俳句集団【itak】第26回句会評②
2016年7月9日
橋本喜夫(雪華、銀化)
かたつむり雨余の光をのぼりけり 長谷川忠臣
かたつむりが雨あとの夏の太陽の光をうけながら、葉先をのぼってゆく景を格調高く詠んでいる。のぼりけり が少し誇張しすぎた感があるのと、リアルさに欠けているかもしれない。たしかに「のぼりけり」で格調は高くなるが、予定調和感もぬぐえない。好みの問題かもしれないが、私だったら「這ひ上がる」など美しくない表現を選んでしまいそうだ。
もつと蛍をカルピスが薄いから 五十嵐秀彦
「~から」とか「~ゆえ」とか、理由や目的で繋がらない二つのパラグラフを結びつける作者特有の手法である。人気が集まったのは、二つのフレーズがどちらも片言でありながら、何かを希求しているような求心力がある措辞だから。「もっと蛍を」はゲーテのいまわの言葉をもじって、たしかに「必死に相方を探している言葉」に思える。「カルピスが薄いから」この言葉もインパクトがあるのだが、このままでは片言であり、やはり相方を探している。このような「寂しそうな、相方を探しているようなフレーズ」をぶつけたときにはじめて二物衝撃といえる俳句になるのか、とこの句を読んで思った。

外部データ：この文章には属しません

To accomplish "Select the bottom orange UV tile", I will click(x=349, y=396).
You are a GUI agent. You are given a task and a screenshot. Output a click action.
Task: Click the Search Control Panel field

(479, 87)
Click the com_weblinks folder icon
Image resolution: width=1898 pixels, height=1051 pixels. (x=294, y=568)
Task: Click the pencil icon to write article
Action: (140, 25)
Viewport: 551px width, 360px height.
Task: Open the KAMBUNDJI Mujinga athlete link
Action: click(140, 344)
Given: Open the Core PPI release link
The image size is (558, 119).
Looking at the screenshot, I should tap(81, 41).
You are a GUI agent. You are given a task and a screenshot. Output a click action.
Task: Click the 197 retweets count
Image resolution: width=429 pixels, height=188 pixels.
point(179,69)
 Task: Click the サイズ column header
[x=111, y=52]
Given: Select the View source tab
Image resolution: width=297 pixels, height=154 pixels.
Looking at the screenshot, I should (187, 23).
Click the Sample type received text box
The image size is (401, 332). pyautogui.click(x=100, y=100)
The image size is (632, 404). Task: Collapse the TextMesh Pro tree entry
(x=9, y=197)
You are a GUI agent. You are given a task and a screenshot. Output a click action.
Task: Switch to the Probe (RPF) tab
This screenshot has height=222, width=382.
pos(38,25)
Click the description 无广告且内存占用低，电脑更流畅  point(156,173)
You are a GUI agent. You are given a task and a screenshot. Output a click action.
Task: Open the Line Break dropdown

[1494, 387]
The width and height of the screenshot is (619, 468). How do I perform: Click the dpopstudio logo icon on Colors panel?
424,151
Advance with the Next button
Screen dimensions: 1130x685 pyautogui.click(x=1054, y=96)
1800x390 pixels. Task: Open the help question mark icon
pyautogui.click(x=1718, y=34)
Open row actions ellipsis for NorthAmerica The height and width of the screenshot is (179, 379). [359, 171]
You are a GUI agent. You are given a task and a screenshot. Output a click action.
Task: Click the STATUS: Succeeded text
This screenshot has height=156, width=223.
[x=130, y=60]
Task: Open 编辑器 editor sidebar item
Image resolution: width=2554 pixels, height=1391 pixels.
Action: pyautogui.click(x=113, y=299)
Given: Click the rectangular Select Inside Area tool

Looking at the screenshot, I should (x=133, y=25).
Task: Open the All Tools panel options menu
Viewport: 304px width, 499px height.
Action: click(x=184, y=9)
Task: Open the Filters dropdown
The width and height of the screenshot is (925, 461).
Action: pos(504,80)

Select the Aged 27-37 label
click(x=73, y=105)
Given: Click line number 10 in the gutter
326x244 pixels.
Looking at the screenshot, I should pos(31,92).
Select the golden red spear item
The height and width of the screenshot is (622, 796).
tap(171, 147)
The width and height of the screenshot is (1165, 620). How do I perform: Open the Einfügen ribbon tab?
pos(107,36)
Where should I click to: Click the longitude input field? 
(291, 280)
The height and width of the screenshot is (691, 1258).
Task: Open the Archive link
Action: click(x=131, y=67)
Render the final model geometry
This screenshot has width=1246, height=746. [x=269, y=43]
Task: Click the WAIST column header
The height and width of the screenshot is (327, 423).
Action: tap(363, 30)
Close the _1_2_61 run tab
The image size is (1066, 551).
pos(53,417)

ほんとの取り合わせには意味なんて関係ないのかもしれない。
ひと退化してゐるのかもバナナ剥く 内平あとり
何気なくバナナを剥いてほおばっているときに、もう一人の自我が外から自分を見つめている。そしてまるで類人猿がバナナをほおばっている姿に見えたのかもしれない。そんなときに作者のつぶやきともいえる表白が中七までに書かれている。たしかにバナナを剥いて食べている行為はほかの果物を食べている姿より、より原始的な感じがするではないか。
六月のバージンピアスと片想 熊谷嘉恵子
用言は一つもなく、切ないものを並べている。六月もなんだか切ない上に、バージンピアス、女子が初めてピアスを開けるときはそれなりに覚悟みたいなもんがあるようだ。最近の女子にはないかもしれんが。仕事がら何十回もピアッサーでこともなげに、きわめて業務的にやっているが(開ける前に「痛いですかー」とか、「キャーキャー」言ってこうるさい)。ツボ(針きゅう)の世界や占いの世界ではここに穴をあけると人生変わるとか、太るとか、男運が上がるとか、都市伝説はいっぱいある。片想いは今回の句会であるから出したのであろうが、バージンピアスを俳句に取り入れたのは手柄である。